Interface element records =
——

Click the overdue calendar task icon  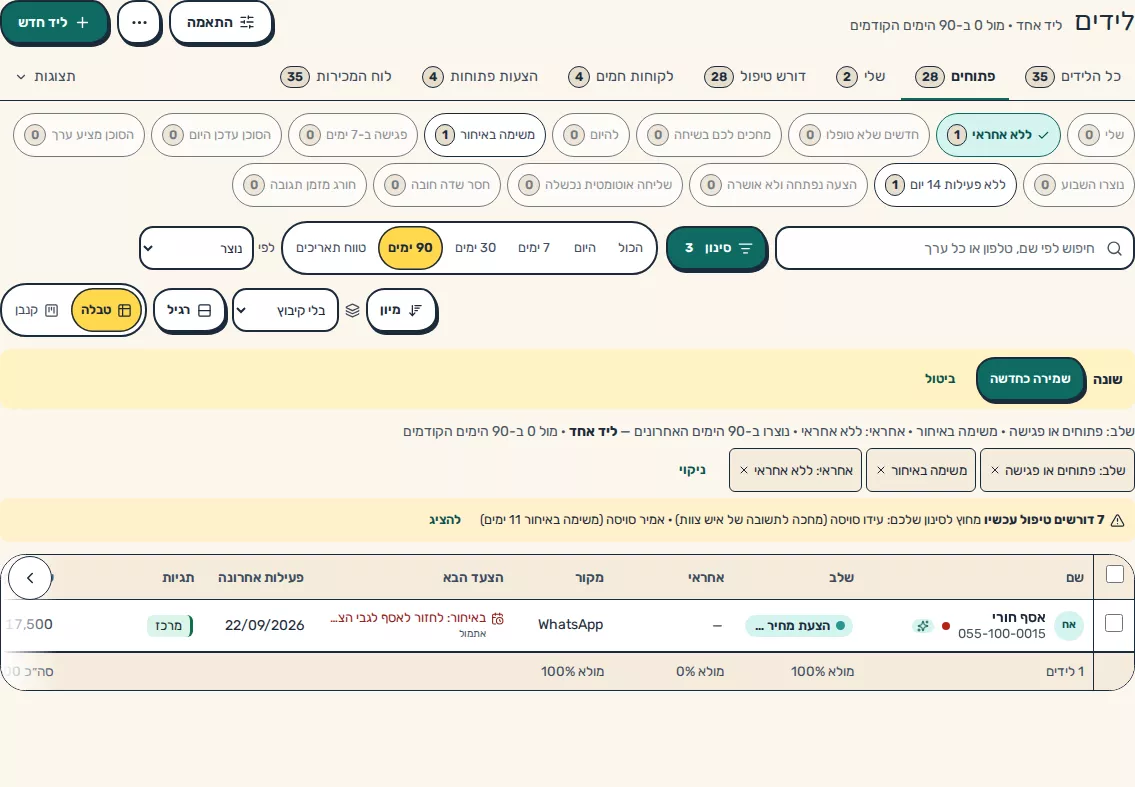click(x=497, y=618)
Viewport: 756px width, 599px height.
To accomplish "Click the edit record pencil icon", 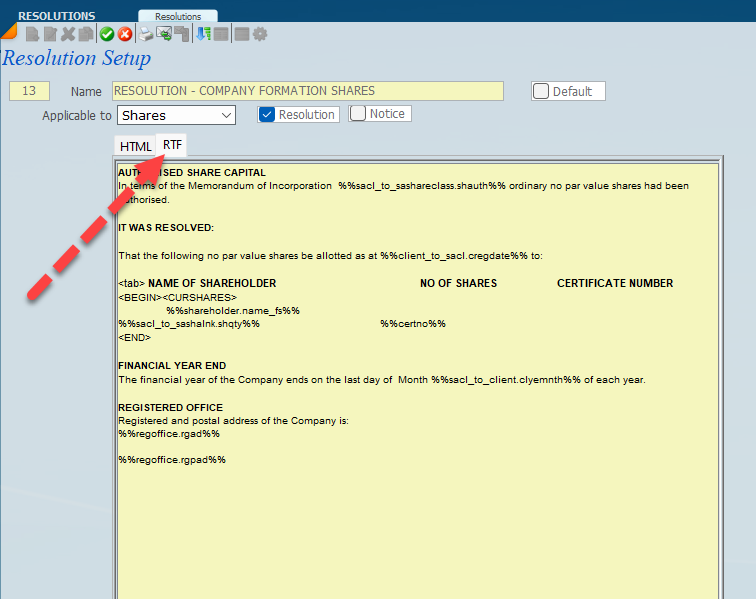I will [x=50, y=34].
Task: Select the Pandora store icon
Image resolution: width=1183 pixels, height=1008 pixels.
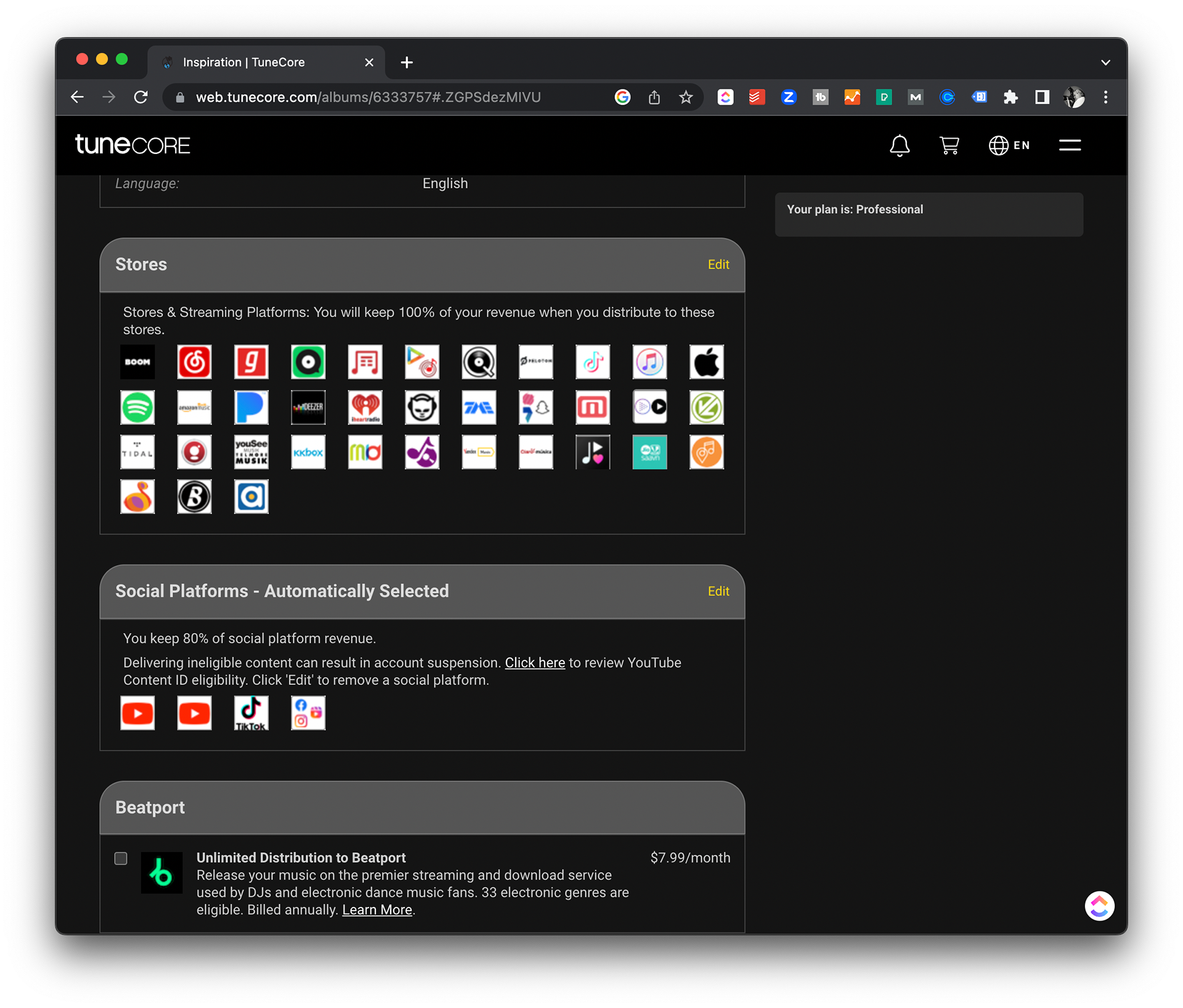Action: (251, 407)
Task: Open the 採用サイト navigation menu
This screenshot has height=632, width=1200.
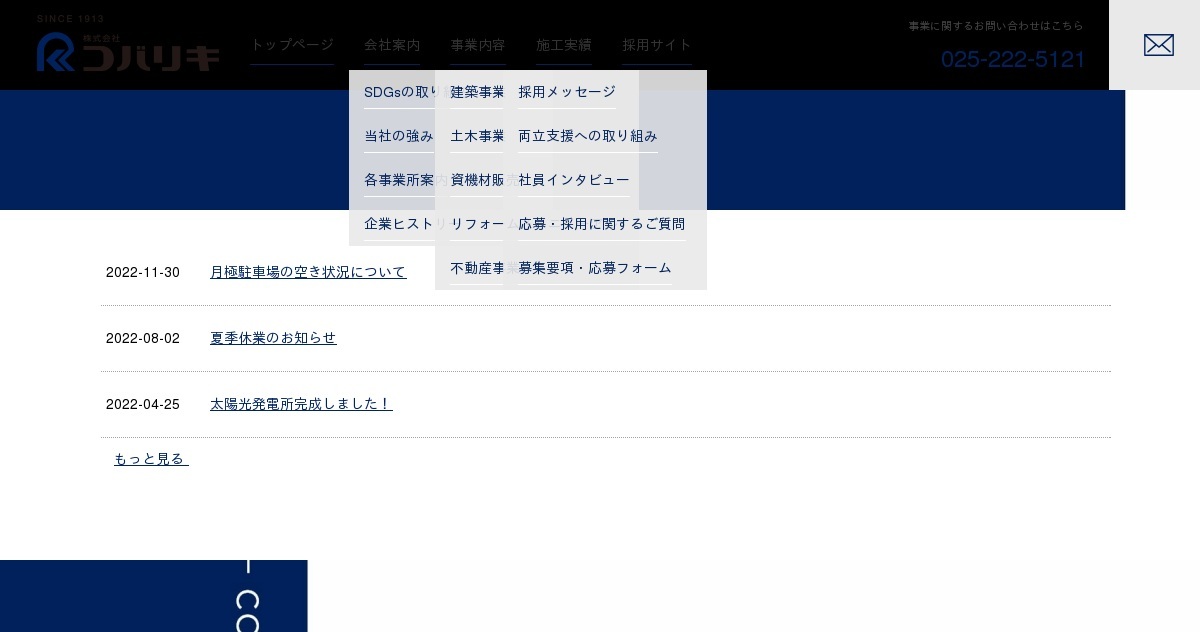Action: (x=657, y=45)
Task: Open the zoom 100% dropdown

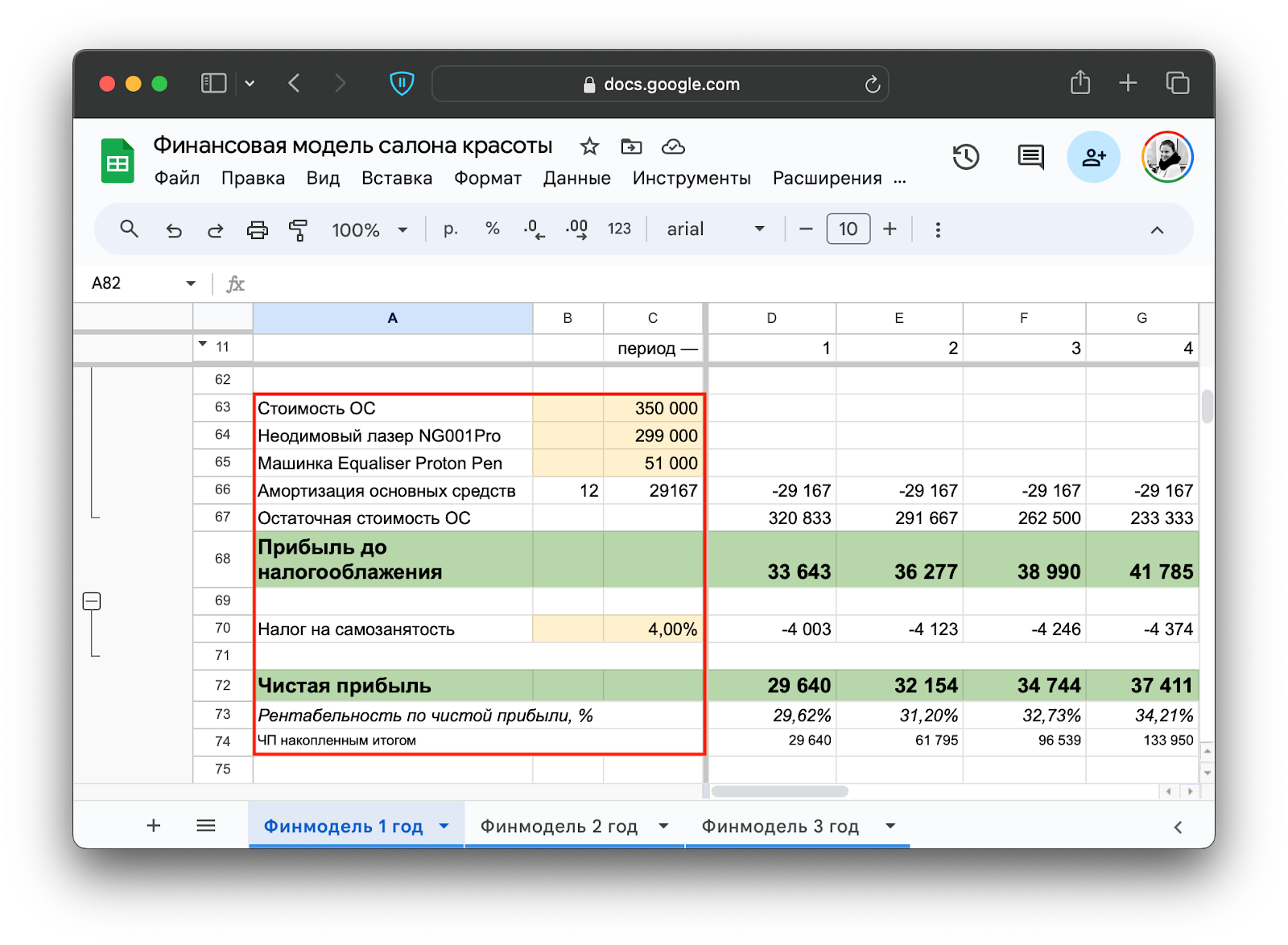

——

Convert the data into a Markdown table with the columns "Row" and "Text", starting at the line containing "Task: Select the Pandora store icon" and ending at the end of the data. Number each line in "Row", skip blank lines, and leave out the pictures.

| Row | Text |
|---|---|
| 1 | Task: Select the Pandora store icon |
| 2 | Image resolution: width=1183 pixels, height=1008 pixels. |
| 3 | Action: (251, 407) |
| 4 | Task: Open the 採用サイト navigation menu |
| 5 | This screenshot has height=632, width=1200. |
| 6 | Action: (x=657, y=45) |
| 7 | Task: Open the zoom 100% dropdown |